Deb, your daughter has a headache. It is severe and but I can treat the pain easily.

What I also want is to predict the headache does not represent anything seriously harmful or debilitating to her.

Prediction is a very significant issue

Thai said...

Deb, you have always misunderstood my faith in science.

Dr John said...

So is chaos symmetry we can just not see because chaos would seem to be the exact opposite of symmetry. Where is the symmetry in chaos Thai?

Thai said...

Chaos is more symmetric

A system in a state of total disorder is more symmetric than a system with some order to it

Dr John said...

"A system in a state of total disorder is more symmetric than a system with some order to it"

Don't you mean more "uniform" as apposed to "symmetric"? A system in complete chaos would be uniform across the system but I do not see how it is symmetric?

Are we playing "Who's on first"?

Thai said...

Yes

A state of total randomness is relatively symmetric with itself.

no matter how you rotate or shift or translate a random state, it will still look random.

Break the randomness and add something which is not random and this will not be symmetric with itself

Dr John said...

I guess I am stuck on semantics as I see this a uniformity and not at all symmetry

Thai said...

Uniformity of what?

Dr John said...

Uniformity of the space as being non-uniform.

Dr John said...

▶ _INFORMATION SHOWN_:
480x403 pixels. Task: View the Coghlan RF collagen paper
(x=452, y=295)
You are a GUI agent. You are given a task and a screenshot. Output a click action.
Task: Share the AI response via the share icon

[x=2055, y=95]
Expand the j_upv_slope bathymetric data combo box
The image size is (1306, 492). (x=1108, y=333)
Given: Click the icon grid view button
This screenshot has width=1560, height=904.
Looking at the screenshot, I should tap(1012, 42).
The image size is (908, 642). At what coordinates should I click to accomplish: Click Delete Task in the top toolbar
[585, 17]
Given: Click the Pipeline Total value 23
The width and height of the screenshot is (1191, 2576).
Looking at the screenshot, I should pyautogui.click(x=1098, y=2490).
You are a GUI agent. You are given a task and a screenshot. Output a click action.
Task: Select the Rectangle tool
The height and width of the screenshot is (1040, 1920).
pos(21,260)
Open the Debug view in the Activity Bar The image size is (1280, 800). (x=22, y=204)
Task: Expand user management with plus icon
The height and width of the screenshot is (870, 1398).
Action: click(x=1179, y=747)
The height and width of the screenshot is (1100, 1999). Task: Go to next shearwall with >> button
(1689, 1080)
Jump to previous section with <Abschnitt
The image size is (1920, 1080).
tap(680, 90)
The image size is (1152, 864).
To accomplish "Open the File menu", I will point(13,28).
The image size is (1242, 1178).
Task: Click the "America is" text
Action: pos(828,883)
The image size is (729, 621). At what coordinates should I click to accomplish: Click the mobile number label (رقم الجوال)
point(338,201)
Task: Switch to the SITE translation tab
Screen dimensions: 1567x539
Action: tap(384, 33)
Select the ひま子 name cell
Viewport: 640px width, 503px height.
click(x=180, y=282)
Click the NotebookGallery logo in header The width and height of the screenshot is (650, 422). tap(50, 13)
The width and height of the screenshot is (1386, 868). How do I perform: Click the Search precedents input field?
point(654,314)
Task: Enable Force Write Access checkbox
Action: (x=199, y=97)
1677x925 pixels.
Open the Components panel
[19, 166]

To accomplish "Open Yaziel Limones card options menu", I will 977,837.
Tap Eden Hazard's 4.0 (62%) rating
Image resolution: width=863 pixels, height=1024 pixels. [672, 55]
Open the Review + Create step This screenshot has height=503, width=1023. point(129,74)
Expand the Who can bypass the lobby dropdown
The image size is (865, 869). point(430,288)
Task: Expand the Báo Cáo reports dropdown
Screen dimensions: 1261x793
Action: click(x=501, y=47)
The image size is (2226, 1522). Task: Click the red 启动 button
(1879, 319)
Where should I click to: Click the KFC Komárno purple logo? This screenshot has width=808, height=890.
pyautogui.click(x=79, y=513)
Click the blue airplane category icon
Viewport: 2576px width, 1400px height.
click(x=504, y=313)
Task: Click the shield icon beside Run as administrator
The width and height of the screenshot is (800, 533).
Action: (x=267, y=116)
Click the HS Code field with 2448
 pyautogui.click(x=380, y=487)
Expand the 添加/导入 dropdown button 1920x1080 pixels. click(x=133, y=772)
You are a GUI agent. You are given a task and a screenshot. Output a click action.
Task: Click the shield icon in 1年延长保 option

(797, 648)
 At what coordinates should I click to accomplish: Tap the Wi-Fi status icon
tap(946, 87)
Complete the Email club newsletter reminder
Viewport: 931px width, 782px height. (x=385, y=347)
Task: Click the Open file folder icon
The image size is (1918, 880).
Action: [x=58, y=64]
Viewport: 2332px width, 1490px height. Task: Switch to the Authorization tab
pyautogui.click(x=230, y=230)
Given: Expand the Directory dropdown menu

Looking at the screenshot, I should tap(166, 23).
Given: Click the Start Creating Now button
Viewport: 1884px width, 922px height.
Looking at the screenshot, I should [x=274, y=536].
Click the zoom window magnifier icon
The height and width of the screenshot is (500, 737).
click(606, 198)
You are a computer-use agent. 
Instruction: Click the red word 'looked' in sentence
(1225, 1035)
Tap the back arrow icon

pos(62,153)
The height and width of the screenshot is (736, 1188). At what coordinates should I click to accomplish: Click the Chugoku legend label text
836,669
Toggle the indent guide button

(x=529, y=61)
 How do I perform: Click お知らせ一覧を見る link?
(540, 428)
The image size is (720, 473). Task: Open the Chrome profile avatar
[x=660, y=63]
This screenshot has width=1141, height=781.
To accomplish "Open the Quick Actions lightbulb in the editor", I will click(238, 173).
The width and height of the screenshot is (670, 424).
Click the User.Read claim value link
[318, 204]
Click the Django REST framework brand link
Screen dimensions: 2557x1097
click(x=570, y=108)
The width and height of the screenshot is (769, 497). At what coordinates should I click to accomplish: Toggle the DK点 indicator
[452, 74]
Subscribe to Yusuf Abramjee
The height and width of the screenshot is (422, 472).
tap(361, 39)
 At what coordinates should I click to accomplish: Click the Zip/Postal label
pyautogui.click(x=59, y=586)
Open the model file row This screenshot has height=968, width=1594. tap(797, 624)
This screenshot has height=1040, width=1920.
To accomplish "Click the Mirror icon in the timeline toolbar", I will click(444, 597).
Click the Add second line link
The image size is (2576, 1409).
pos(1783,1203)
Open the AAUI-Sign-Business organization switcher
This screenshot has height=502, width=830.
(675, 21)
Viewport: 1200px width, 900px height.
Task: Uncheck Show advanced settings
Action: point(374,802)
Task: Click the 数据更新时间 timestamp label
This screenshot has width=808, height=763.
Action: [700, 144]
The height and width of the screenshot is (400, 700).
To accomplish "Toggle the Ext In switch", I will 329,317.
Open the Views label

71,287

▶ _GOALS_:
• 1. In the chaos-and-symmetry thread, what does Thai say a random state will still look like no matter how you rotate, shift or translate it?
• 2. Rewrite the passage of the chaos-and-symmetry thread starting at "Are we playing" and ending at "still look random.", and swap "rotate" for "spin".
The rows have nothing to do with the thread.

▶ _PER-TASK OUTPUTS_:
• 1. It will still look random.

• 2.
Are we playing "Who's on first"?

Thai said...

Yes

A state of total randomness is relatively symmetric with itself.

no matter how you spin or shift or translate a random state, it will still look random.